▶ _Tâches à réaliser_
a) Transcrivez fidèlement, dans le passage sur la création des organisations internationales, tout ce qui va de « Il sera donc » jusqu'à « s'en retirer2 . ».
b) D'après le passage sur la création des organisations internationales, par quel droit l'acte constitutif est-il régi en tant que traité ?
c) Prolongez le passage sur la création des organisations internationales à partir de l'endroit où il s'arrête.

▶ _Passage du texte_
§2 Création et composition
Comme nous l'avons vu, l'organisation internationale est
un groupement composé d'Etats et constitué sur base d'une
convention multilatérale.
Ainsi, selon certains auteurs, « l'organisation
internationale est une créature, faite par des Etats pour remplir une
certaine fonction »1.
Il sera donc intéressant de s'interroger sur le
cadre légal de sa création avant d'examiner sa
composition.
A. Acte constitutif
1. Fondement
Toutes les organisations internationales reposent sur une
base volontariste :
seuls en font partie les Etats qui ont exprimé la
volonté d'y entrer et, donc, y demeurent ceux qui n'ont pas
manifesté la volonté de s'en retirer2 .
D'un point de vue juridique, ce caractère se traduit par
le fait que toute organisation internationale repose sur un traité de
base généralement dénommé acte
constitutif.3
Les vocables « acte constitutif » mettent l'accent sur
sa double nature.
C'est un traité, mais son objet est original
puisqu'il est la constitution de l'organisation4 .
1 THIERRY (H.) et al, op. cit.,
p.741
2 KOUASSI (K.), Les organisations internationales
africaines, Paris, Berger-Levrault, 1987, p. 19
3 Cependant, il convient de souligner que
plusieurs dénominations ont cours dans la pratique mais qu'il s'intitule
convention, pacte, charte, statuts, constitution,etc., le traité
multilatéral est la forme la plus courante de l'acte constitutif des
organisations internationales ( voir à ce propos NGUYEN (Q. D.) et
al., op. cit., p. 573)
4 THIERRY (H.) et al., op. cit., p.
741
13
En tant que traité, l'acte constitutif est
régi par le droit applicable aux traités (la
Convention de Vienne de 1969).1
De plus, il doit être le fruit d'un accord entre les Etats
parties signataires.
Le professeur NGUYEN Quoc Dinh explique la raison de cette
exigence en affirmant que « les Etats veulent avoir l'occasion
d'exprimer leur consentement à l'apparition d'une personne juridique
dont le fonctionnement aura toujours, même si c'est à des
degrés variables, des incidences sur le contenu ou l'exercice
de leurs propres compétences ».2
Enfin, l'acte constitutif peut être, soit un traité
inédit, soit un traité qui révise un autre
antérieur.

▶ _Informations enregistrées_
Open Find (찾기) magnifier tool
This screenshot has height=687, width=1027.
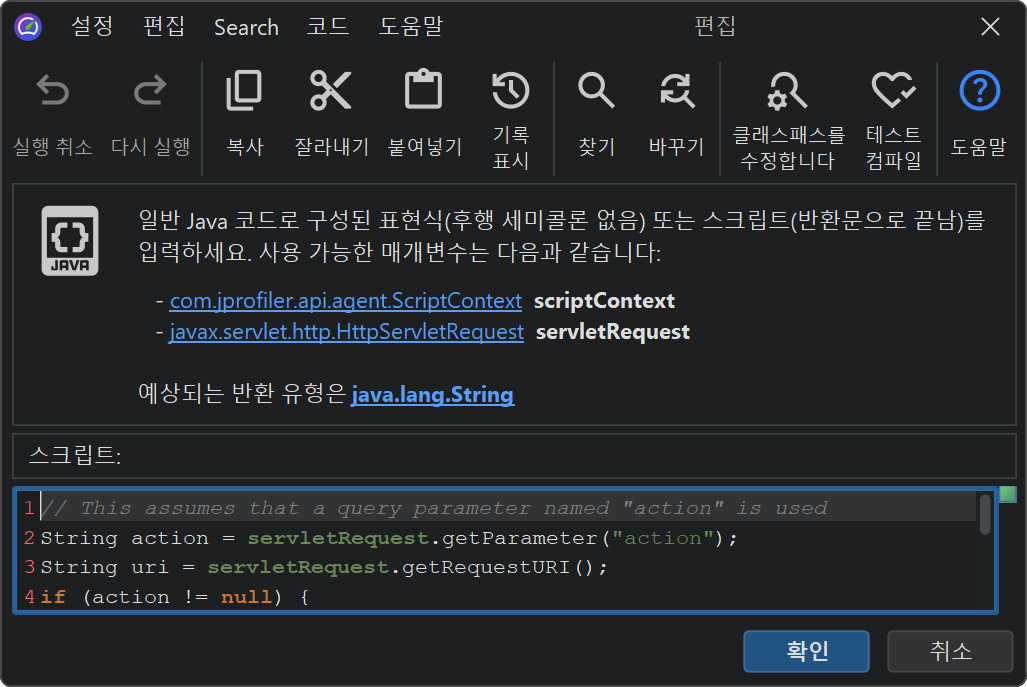pyautogui.click(x=596, y=91)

▶ _Réponses aux tâches_
a)
Il sera donc intéressant de s'interroger sur le
cadre légal de sa création avant d'examiner sa
composition.
A. Acte constitutif
1. Fondement
Toutes les organisations internationales reposent sur une
base volontariste :
seuls en font partie les Etats qui ont exprimé la
volonté d'y entrer et, donc, y demeurent ceux qui n'ont pas
manifesté la volonté de s'en retirer2 .

b) Par le droit applicable aux traités, c'est-à-dire la Convention de Vienne de 1969.

c)
Dans le premier cas, il sera fait application de la
procédure d'élaboration et d'adoption prévue pour les
traités multilatéraux à l'occasion d'une
conférence (art. 9 de la Convention de 1969).
Dans le second cas, la procédure suivie est celle
de révision prévue par le traité
préexistant sinon par la Convention de Vienne (art.
39).
L'aspect constitutionnel de l'acte constitutif est pour le moins
très intéressant;
notre attention lui sera consacrée dans le second point
suivant.
2. Nature constitutionnelle de l'acte constitutif
La dénomination de « constitution » est
parfois attribuée officiellement à des
actes constitutifs de certaines organisations internationales
telles que l'OIT ou encore l'OMS. Cependant, même si la tentation est
grande, on ne saurait être amené à faire une assimilation
simpliste entre l'acte constitutif des organisations et les constitutions des
Etats.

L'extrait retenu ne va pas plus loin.